Stored items from a collection

━━━━━━

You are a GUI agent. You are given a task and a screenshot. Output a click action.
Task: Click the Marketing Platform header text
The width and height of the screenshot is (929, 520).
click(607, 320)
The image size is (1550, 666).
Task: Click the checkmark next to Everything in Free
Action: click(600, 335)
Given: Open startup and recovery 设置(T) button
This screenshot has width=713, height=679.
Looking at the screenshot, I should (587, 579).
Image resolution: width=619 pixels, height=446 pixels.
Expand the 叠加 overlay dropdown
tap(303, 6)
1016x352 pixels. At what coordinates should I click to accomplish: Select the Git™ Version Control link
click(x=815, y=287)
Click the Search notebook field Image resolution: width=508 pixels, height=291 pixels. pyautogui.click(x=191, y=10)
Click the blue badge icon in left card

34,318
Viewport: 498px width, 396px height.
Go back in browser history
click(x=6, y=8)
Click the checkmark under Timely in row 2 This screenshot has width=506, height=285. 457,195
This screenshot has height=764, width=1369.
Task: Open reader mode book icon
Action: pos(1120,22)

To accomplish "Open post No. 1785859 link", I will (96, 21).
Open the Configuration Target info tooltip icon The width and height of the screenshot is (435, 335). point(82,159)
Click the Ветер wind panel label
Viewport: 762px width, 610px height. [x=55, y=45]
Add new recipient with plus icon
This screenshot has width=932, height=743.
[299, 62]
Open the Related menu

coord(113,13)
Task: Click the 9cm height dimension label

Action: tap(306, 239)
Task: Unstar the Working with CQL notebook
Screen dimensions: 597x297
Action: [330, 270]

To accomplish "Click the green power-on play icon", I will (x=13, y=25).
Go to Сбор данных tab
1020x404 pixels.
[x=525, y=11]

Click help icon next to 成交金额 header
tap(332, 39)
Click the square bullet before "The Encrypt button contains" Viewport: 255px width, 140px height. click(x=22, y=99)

━━━━━━

_EXERCISE DETAILS_: The records above are to be reproduced exactly, with nothing left out.

_OUTPUT FOR THIS EXERCISE_:
You are a GUI agent. You are given a task and a screenshot. Output a click action.
Task: Click the Marketing Platform header text
The width and height of the screenshot is (929, 520).
click(607, 320)
The image size is (1550, 666).
Task: Click the checkmark next to Everything in Free
Action: click(600, 335)
Given: Open startup and recovery 设置(T) button
This screenshot has width=713, height=679.
Looking at the screenshot, I should (587, 579).
Image resolution: width=619 pixels, height=446 pixels.
Expand the 叠加 overlay dropdown
tap(303, 6)
1016x352 pixels. At what coordinates should I click to accomplish: Select the Git™ Version Control link
click(x=815, y=287)
Click the Search notebook field Image resolution: width=508 pixels, height=291 pixels. pyautogui.click(x=191, y=10)
Click the blue badge icon in left card

34,318
Viewport: 498px width, 396px height.
Go back in browser history
click(x=6, y=8)
Click the checkmark under Timely in row 2 This screenshot has width=506, height=285. 457,195
This screenshot has height=764, width=1369.
Task: Open reader mode book icon
Action: pos(1120,22)

To accomplish "Open post No. 1785859 link", I will (96, 21).
Open the Configuration Target info tooltip icon The width and height of the screenshot is (435, 335). point(82,159)
Click the Ветер wind panel label
Viewport: 762px width, 610px height. [x=55, y=45]
Add new recipient with plus icon
This screenshot has width=932, height=743.
[299, 62]
Open the Related menu

coord(113,13)
Task: Click the 9cm height dimension label

Action: tap(306, 239)
Task: Unstar the Working with CQL notebook
Screen dimensions: 597x297
Action: [330, 270]

To accomplish "Click the green power-on play icon", I will (x=13, y=25).
Go to Сбор данных tab
1020x404 pixels.
[x=525, y=11]

Click help icon next to 成交金额 header
tap(332, 39)
Click the square bullet before "The Encrypt button contains" Viewport: 255px width, 140px height. click(x=22, y=99)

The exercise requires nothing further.